Maybe I should be…I’ll let you know how I feel Saturday.

 

The Process

April 2 pic before after

So this is what you get done when your mom nags you about your homework.

On Friday, March 24, (the day of my last post) Mom and I painted the sky blue background around my sketches of the cranes.  I had another painting day set aside last week, but it got pushed back.  Yesterday, Mom and Nancy and I spent a couple of hours blending blues and doing an undercoat of grey for the cranes.  When I left, I was very happy with how the background is turning out.  It don’t want it a solid color…I want it to be a blurred landscape.  I haven’t gone back to look at it again today, but I think I will still be happy with it.  The state on the base isn’t going to stay blue.  I’m thinking greens in the east and sandy browns in the west with the Platte River snaking across the middle.  Truly, the detail of the cranes is going to be the biggest challenge.  That is scheduled to be tackled this weekend.

One fun thing that has happened with all of this is that I am reintroducing myself to some of my favorite music.  I have a selection of cassette tapes (for those of you under a certain age, Google that) with music that I loved to listen to when I was growing up.  There are several soundtracks – Forrest Gump, Dirty Dancing, Star Wars – and a LOT of New Age – Enya, Narada, Jim Brickman.  I have fun music from the Nylons and Neil Diamond and a collection of songs from the 1950s.  There is Bruce Springsteen’s Born in the U.S.A. (mine) and a mixed tape of songs by Prince (pretty sure that belongs to Dave).  I had almost forgotten how much I listened to music growing up.

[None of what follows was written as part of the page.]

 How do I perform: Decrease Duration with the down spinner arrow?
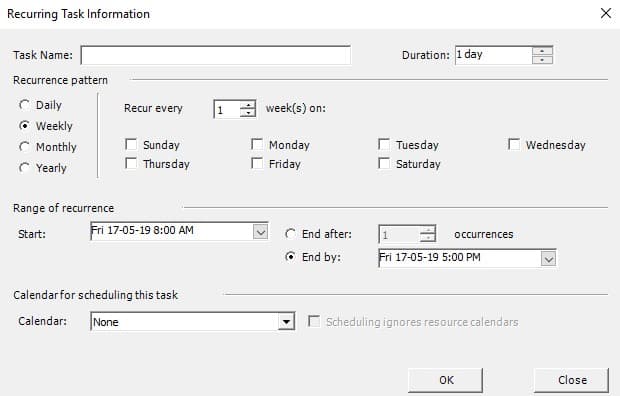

These cassette tapes have stayed with me longer than any actual cassette player, so I asked Dave to buy me a cassette player the last time he ran errands.  He was nice enough not to laugh directly in my face.  Apparently cassette players are not easily found on the shelves of your local retail store any more.  I ended up borrowing a player from my dad in order to listen to them.  Dad still has our old Atari and Betamax player, so I figured he would have a cassette player.

So the heart is in progress.  This week, I will take the quiz bowl team to competition, go to five or so musical rehearsals, make two ads and a poster for Arbor Day, encourage my Academic Decathlon students as they do the first part of their Online National competition, create a newsletter for the Friends of Arbor Lodge Foundation, go to a band concert, support my husband on a new adventure, and take a friend out for a birthday dinner.  Come Saturday morning, I will don my “Earth Without Art is Just ‘EH'” paint shirt, slip the Hunt for Red October soundtrack into the player, and study the detail of crane feathers like I never have before.